La historia comienza en una casa humilde, en una cocina azulejada con el calentador a la vista en la que una abuela prepara un opíparo desayuno para un nieto borde, desganado y al que intuimos serios problemas con las drogas. Mientras el desagradecido muchacho se mensajea con algún conocido a través del móvil, posiblemente uno de sus camellos habituales, la amable Carmina enciende el televisor y se encuentra con los niños de San Ildefonso cantando el premio gordo del sorteo. Como ya he dicho, se trata de imágenes de archivo de algún sorteo antiguo pero la pobre señora se deja llevar por la euforia y corre en busca de Puri, una amiga suya con la que comparte número y, posiblemente, tratamiento para la circulación. A partir de ahí, hijo y nieto se lanzan a poner de acuerdo a todo el pueblo para mantener viva la ilusión de la vieja, momento preciso en el que un espectador medio comienza a sentir un nudo en la garganta y resulta imposible contener las lágrimas. "¡Qué bonito, joder!", piensas al tiempo que te convences a ti mismo sobre las ventajas de vivir en el país recreado en el anuncio. 

La España de la publicidad es el mejor país del mundo, en eso no pueden competir con nosotros ni los americanos ni los orgullosos escandinavos con todo su civismo y su tan cacareado bienestar social. Uno se apalanca frente al televisor diez minutos y lo mismo siente ganas de abrazar a la maestra de la lotería que de comprar acciones a Nueva Rumasa, no hay manera de resistir el encanto que desprende nuestra piel de toro cuando la soñamos, cuando la convertimos en ficción y nos dejamos mecer por el tono cálido de las imágenes y la música de fondo. Da igual que el anunciante sea Campofrío, Estrella Galicia, el Ministerio de Hacienda, Ratibrom o el matrimonio aquel de Don Pino, los de "de madera, madera". Termina el spot y uno siente unas ansias irrefrenables de salir a la calle a gritar "yo soy español, español, español", comprar Bonos del Estadoe invadir Gibraltar, Portugal y, ya de paso, media Francia. 

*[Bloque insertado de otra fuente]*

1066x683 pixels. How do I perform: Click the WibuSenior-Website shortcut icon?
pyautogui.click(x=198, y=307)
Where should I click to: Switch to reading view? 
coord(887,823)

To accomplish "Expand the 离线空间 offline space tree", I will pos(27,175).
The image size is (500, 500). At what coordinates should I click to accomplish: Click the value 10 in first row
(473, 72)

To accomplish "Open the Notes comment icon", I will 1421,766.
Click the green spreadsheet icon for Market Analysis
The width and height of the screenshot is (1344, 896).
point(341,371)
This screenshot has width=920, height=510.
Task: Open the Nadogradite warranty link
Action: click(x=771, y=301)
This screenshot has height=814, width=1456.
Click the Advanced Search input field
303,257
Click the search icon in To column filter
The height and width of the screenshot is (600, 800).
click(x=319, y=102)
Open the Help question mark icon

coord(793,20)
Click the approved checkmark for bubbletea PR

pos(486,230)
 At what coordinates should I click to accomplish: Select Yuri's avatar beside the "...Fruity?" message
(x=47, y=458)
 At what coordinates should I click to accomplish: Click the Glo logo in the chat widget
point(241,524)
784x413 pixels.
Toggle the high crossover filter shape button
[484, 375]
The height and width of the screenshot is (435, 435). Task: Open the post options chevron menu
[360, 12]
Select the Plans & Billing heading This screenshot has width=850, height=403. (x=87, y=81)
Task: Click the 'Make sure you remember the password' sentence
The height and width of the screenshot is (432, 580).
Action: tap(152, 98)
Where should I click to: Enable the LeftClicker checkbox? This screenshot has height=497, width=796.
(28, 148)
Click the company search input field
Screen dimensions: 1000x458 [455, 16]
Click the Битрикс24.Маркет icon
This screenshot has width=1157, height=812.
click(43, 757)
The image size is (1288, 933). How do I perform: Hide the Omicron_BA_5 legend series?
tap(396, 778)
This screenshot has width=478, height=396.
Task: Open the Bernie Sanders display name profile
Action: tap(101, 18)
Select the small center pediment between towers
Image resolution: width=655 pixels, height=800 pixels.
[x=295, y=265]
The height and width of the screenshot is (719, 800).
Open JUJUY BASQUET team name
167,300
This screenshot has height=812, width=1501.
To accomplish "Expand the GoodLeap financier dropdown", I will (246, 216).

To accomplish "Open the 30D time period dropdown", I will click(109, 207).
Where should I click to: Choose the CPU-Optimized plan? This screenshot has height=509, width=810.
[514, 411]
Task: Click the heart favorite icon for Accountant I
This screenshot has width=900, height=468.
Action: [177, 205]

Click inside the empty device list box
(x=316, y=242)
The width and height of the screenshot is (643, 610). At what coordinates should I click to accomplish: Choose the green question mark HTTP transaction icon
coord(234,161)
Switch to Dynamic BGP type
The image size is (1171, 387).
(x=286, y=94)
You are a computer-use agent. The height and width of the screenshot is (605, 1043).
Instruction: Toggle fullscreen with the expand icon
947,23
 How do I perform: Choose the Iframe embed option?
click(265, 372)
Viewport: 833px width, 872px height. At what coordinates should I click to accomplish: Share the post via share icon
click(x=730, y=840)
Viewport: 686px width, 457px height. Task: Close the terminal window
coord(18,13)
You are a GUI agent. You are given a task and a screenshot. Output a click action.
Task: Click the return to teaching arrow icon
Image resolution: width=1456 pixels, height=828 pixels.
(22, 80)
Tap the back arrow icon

Sin embargo, la realidad no tiene demasiado que ver con la ficción. El otro día, aburrido, me dio por imaginar cómo sería el anuncio de la lotería si se hubiese rodado en Campelo, mi pueblo. Lo más probable, por dejar un cierto margen a la duda, es que el nieto de Carmina hubiese montado una rave en el salón y algún invitado desconocido vomitase en las cortinas. Su hijo, a su vez, ya estaría borracho a esas horas de la mañana tras ir a sellar la tarjeta del paro y entretenerse, de regreso a casa, a tomar unos chatos cortados y tentar a la suerte frente a la voluptuosa máquina tragaperras. El dueño del bar, amable y desinteresado en la ficción, se desgañitaría gritando quién carallo iba a pagar semejante dispendio mientras que Puri, la peluquera, y las chicas de la conservera, se reunirían en algún lavadero del pueblo para despellejar a la pobre maestra mientras se persignan y ríen a mandíbula partida: "Siempre se creyó mejor que las demás", dirían. Y luego está el momento final, ese en el que Carmina decide que la felicidad consiste en ver felices a los suyos y entrega el boleto al inútil de su hijo. La verdad, no sé qué tipo de abuelas creen ustedes que abundan en España pero la mía no soltaría el boleto hasta que se lo arrancasen de las garras un par de médicos forenses. Y es que, en definitiva, somos un gran país pero no la Disneylandia latina a la que nos transportan los anuncios de televisión, quién sabe si por suerte o por desgracia.